- _Your goal_
Lay out everything from the entry containing "Select the Банк и касса ruble icon" down through the last entry as a two-column CSV with the headers entry_text and answer. Give one row per entry, put each value in a single quoted field with its line breaks replaced by spaces, and omit the pictures.

==*==

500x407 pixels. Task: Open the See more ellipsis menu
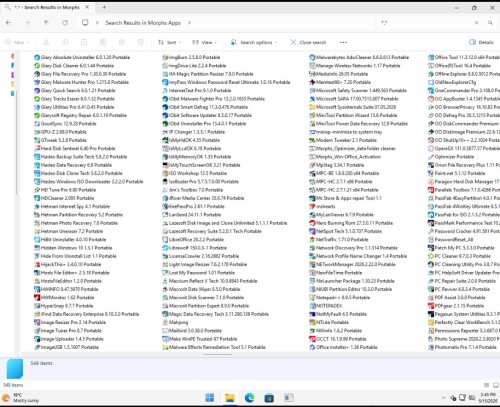tap(343, 42)
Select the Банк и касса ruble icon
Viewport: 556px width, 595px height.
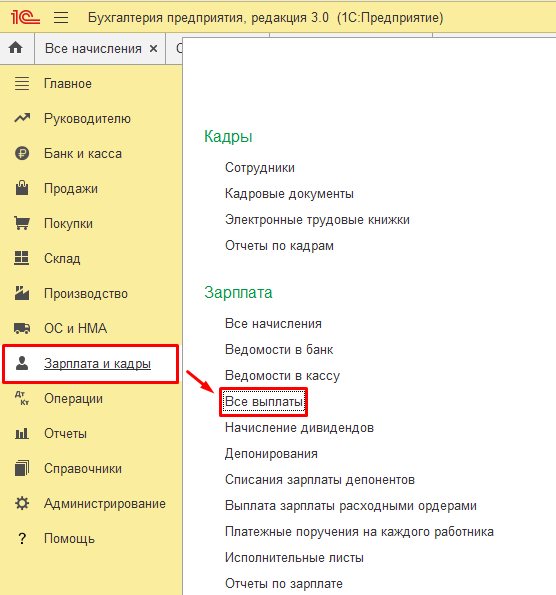(x=22, y=153)
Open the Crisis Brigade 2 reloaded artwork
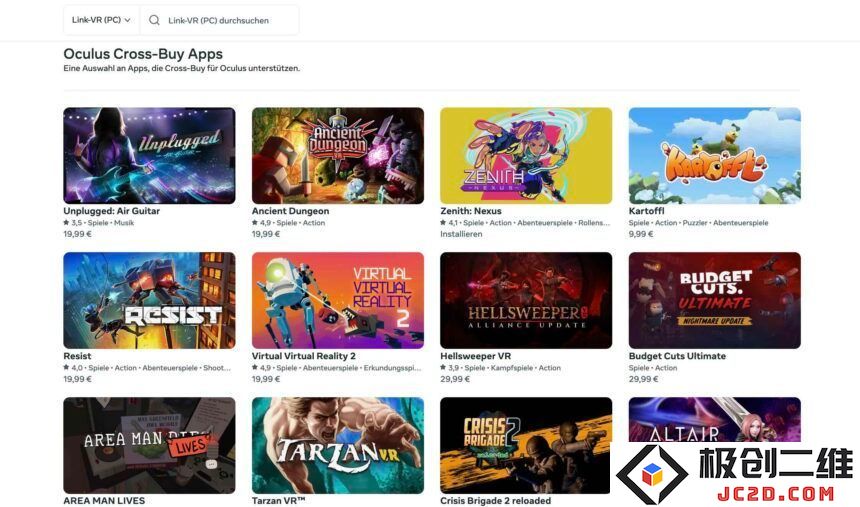 tap(526, 446)
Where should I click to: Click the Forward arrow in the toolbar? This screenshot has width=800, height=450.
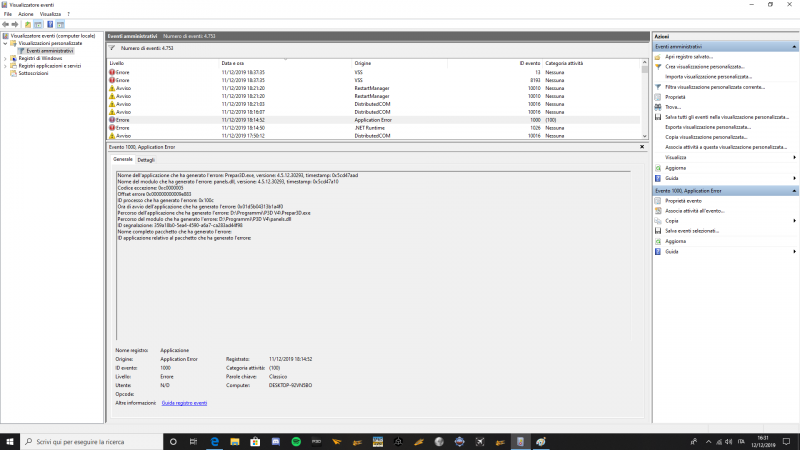point(17,24)
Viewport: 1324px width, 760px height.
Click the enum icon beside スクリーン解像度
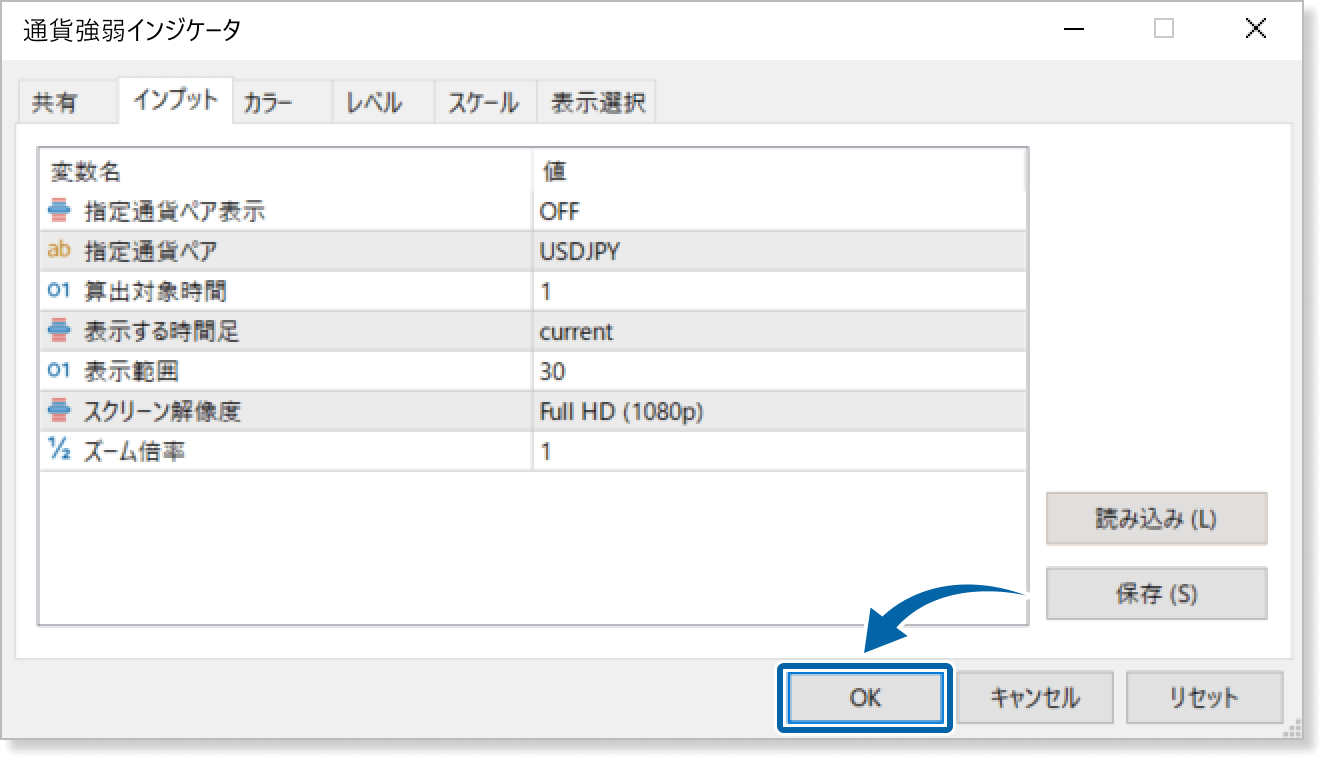point(59,411)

==*==

- _Output_
entry_text,answer
"Select the Банк и касса ruble icon Viewport: 556px width, 595px height.","(x=22, y=153)"
"Open the Crisis Brigade 2 reloaded artwork","tap(526, 446)"
"Where should I click to: Click the Forward arrow in the toolbar? This screenshot has width=800, height=450.","point(17,24)"
"Viewport: 1324px width, 760px height. Click the enum icon beside スクリーン解像度","point(59,411)"